ONE OF TRUMP’S GREAT ACCOMPLISHMENTS HAS BEEN REVEALING HOW CRAZED, PARTISAN, AND UNSERIOUS OUR BEST AND BRIGHTEST ARE: Trump Derangement Syndrome Spirals Out of Control with Sick Performance of Trumpian Julius Caesar.
GOOD: House Obamacare repeal bill meets Senate rules for simple majority vote.
The American Health Care Act, which the House narrowly passed last month, meets the rules that allow the Senate to pass it with only 51 votes, according to the Senate parliamentarian.
The Senate Budget Committee said Tuesday that the legislation to repeal and replace Obamacare complies with the rules for reconciliation set by the Senate parliamentarian.

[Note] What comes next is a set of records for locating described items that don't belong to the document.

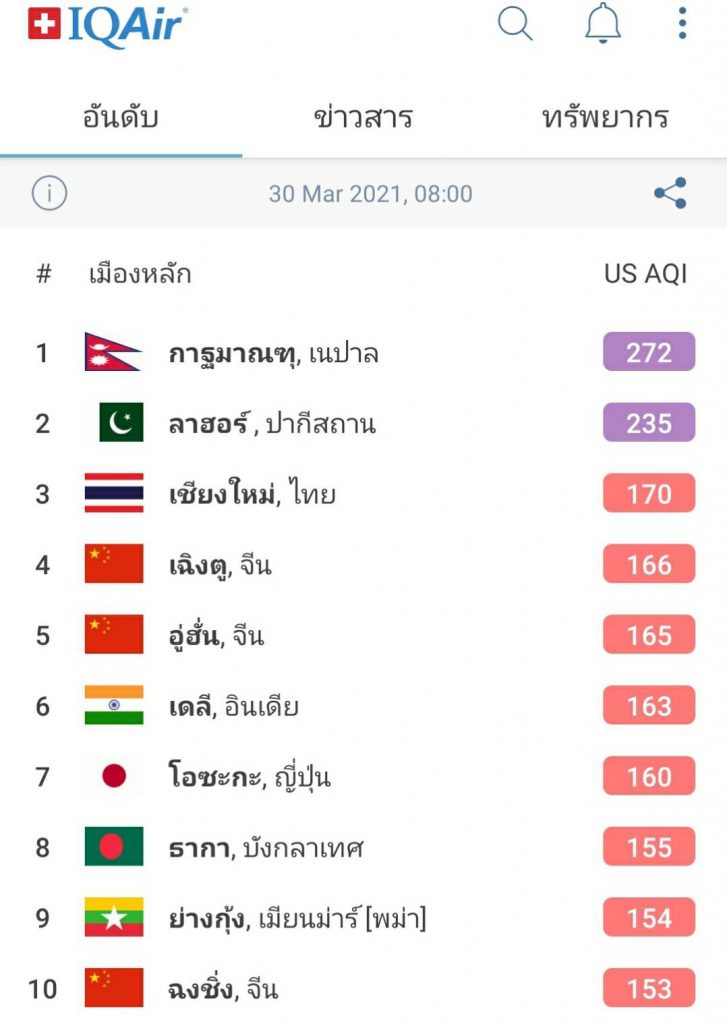Share the ranking with the share icon

coord(670,193)
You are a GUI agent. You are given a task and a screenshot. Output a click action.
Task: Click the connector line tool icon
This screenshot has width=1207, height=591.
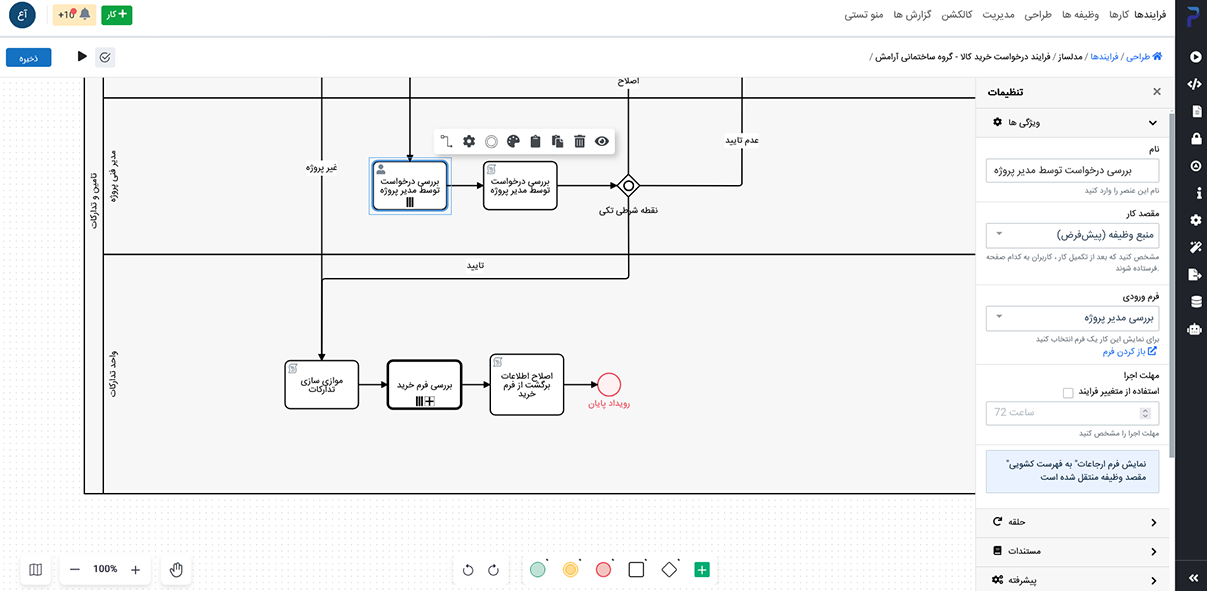click(x=447, y=142)
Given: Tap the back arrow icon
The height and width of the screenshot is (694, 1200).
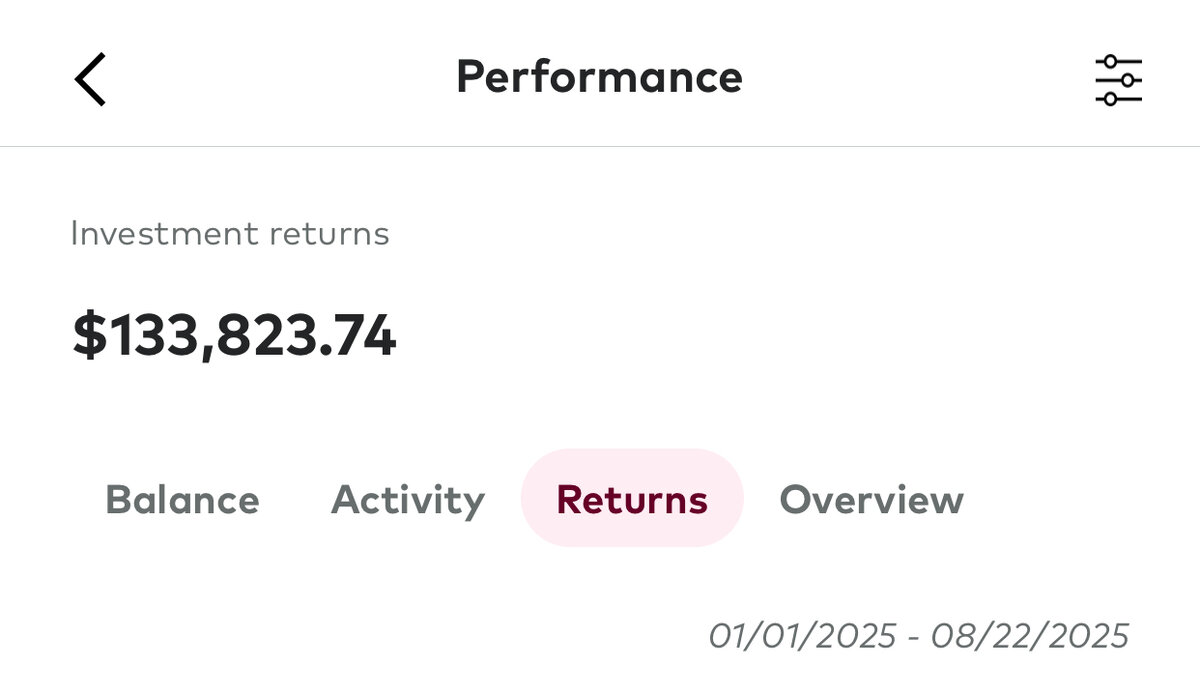Looking at the screenshot, I should (90, 80).
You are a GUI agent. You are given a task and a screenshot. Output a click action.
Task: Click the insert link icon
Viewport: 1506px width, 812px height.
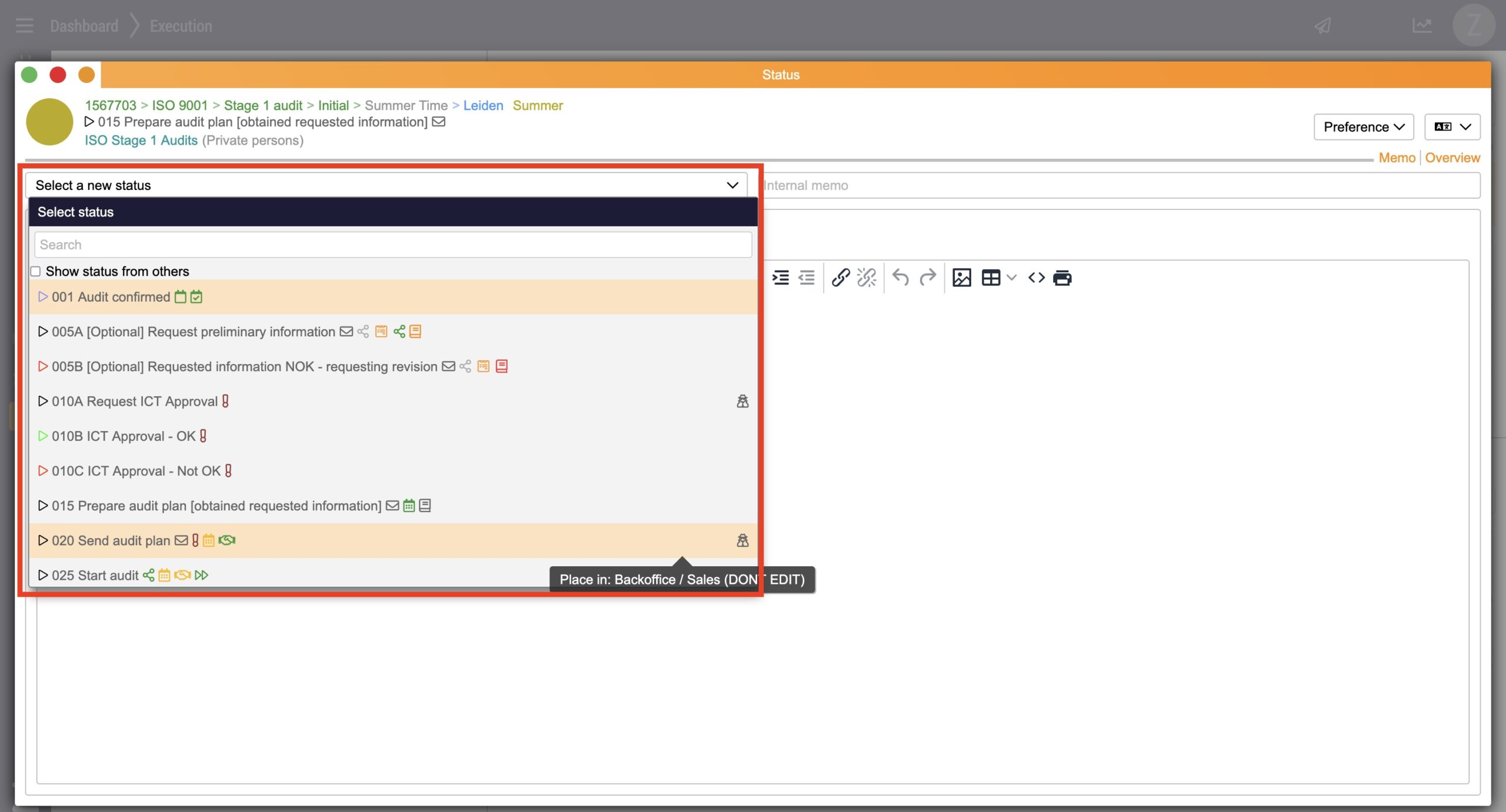pos(840,278)

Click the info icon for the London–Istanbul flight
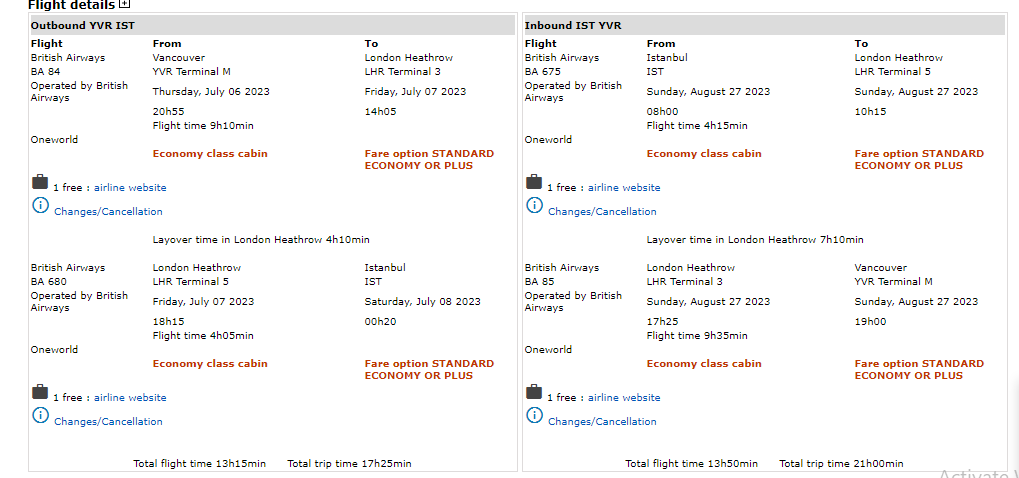(40, 415)
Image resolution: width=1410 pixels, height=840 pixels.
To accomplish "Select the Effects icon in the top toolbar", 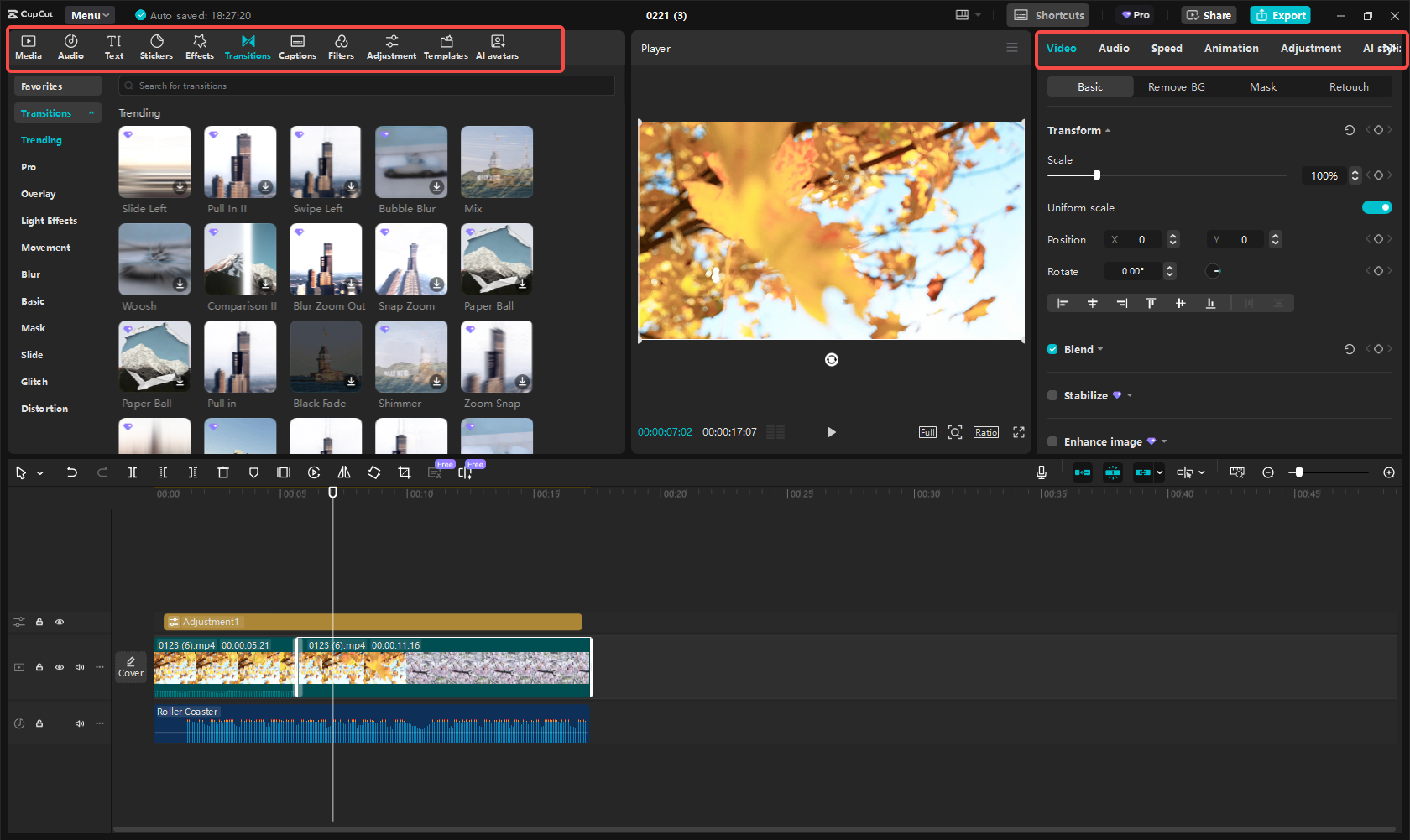I will (199, 46).
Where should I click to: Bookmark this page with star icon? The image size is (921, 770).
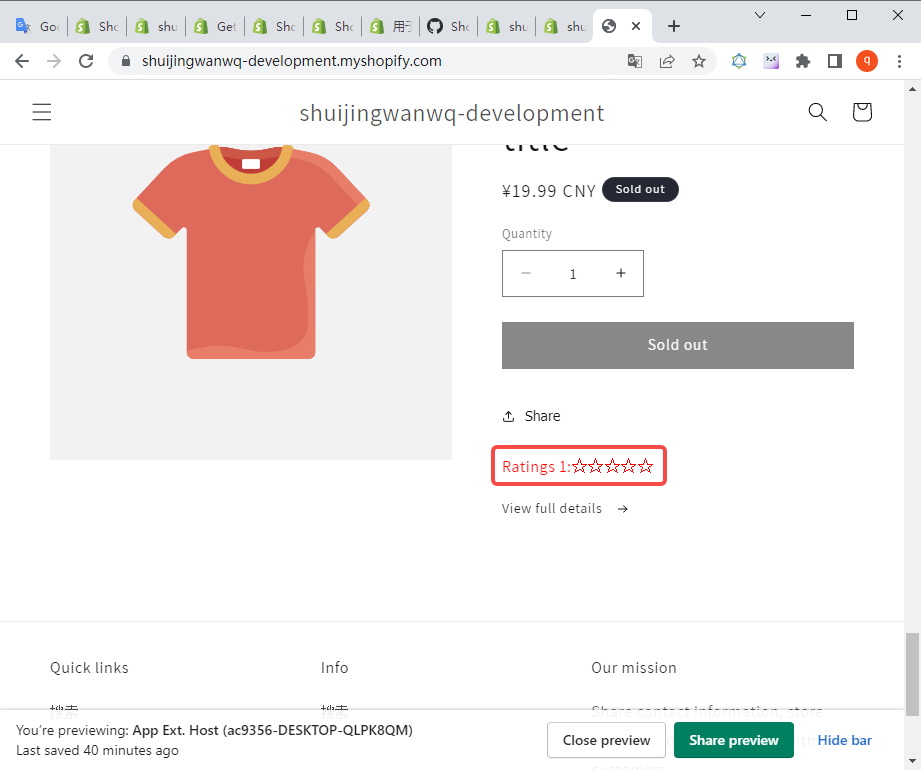[699, 61]
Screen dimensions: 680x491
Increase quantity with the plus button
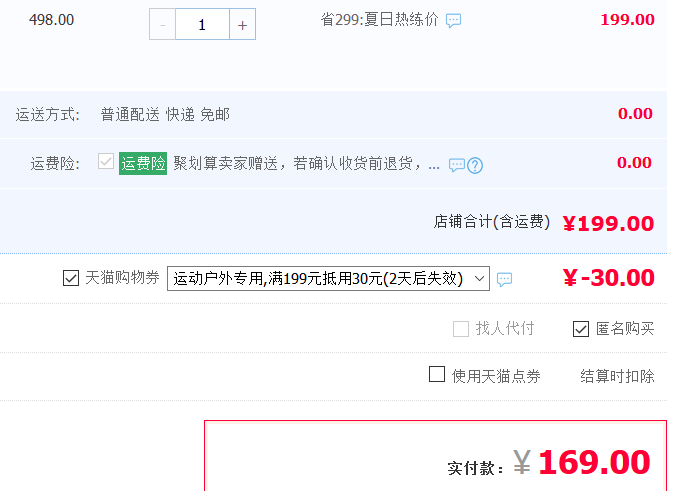point(242,25)
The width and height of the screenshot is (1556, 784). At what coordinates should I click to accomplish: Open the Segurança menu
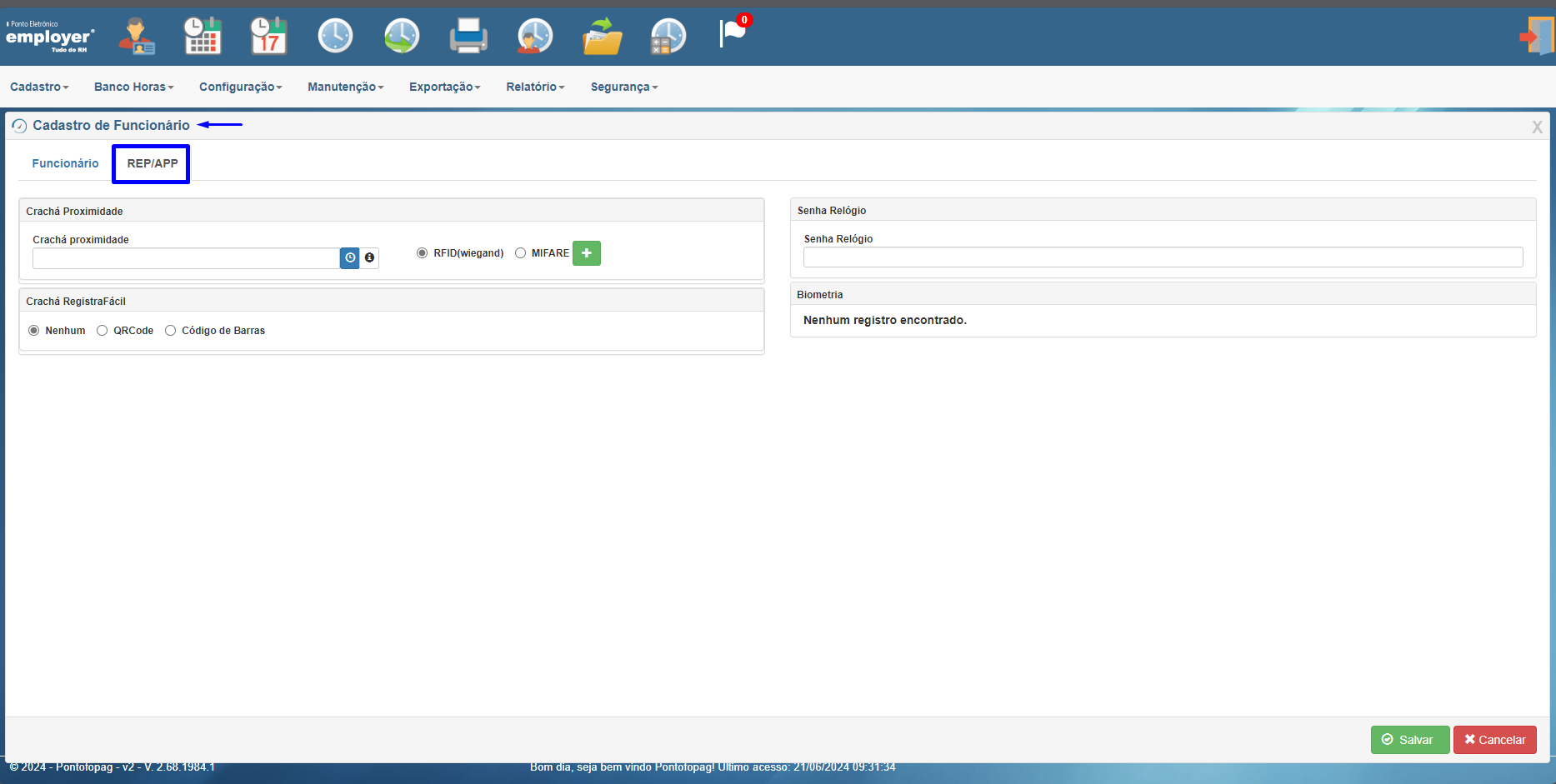(624, 87)
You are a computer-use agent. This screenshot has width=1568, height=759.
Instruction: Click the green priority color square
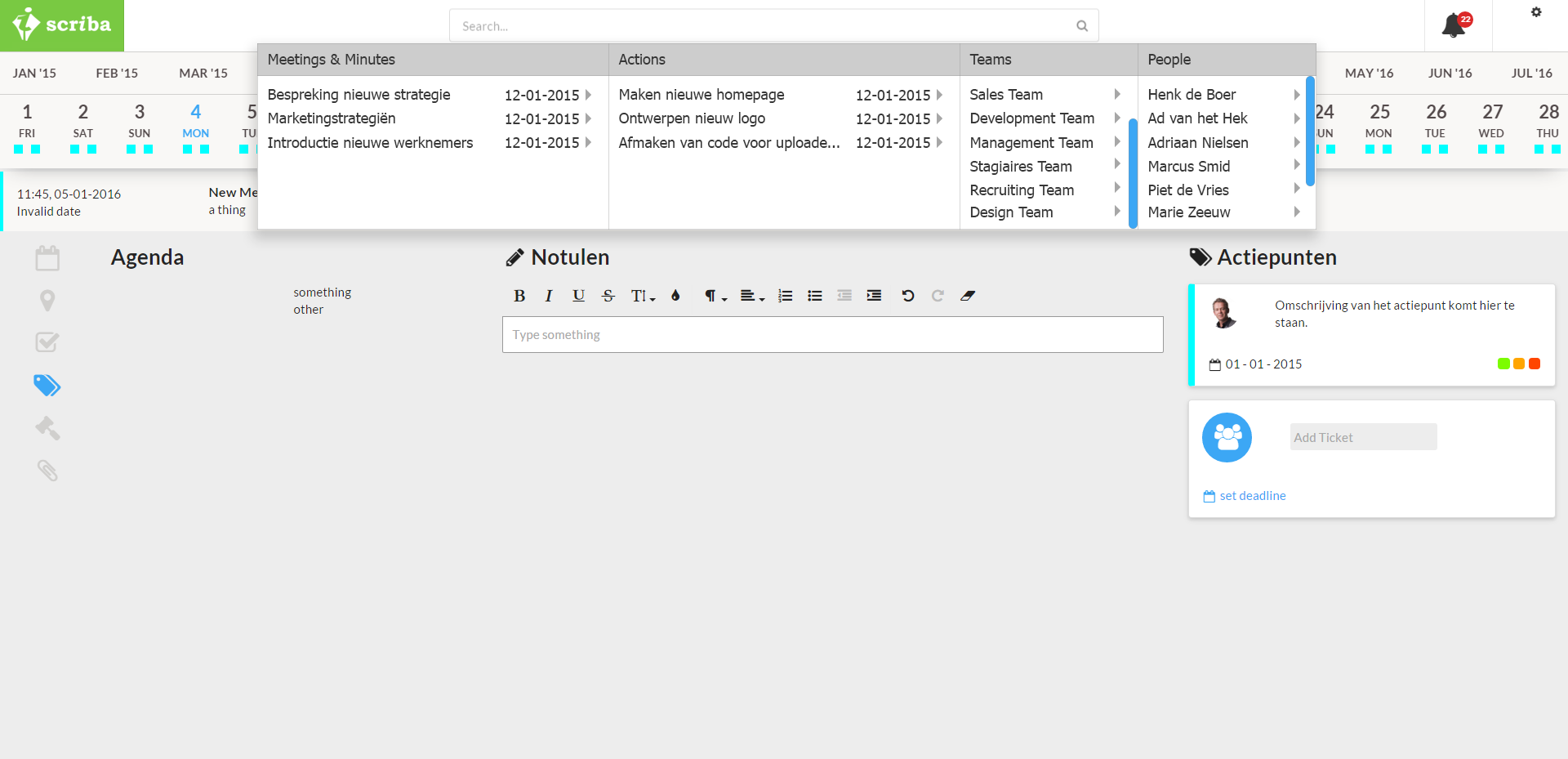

Republicans have sought to use the pathway, which lets a bill be approved in the Senate by only 51 votes instead of the 60 needed to break a filibuster.
Or they could just deploy the “Reid Option” and go nuclear.
MYANMAR PLANE GOES MISSING, with more than 100 on board.
TERROR ATTACKS IN TEHRAN: Iran’s parliament building and the Mausoleum of Ayatollah Khomeini were the targets. The Islamic State claimed it conducted the attacks, so it’s Sunni terrorists attacking the kingpins off Shia terrorism.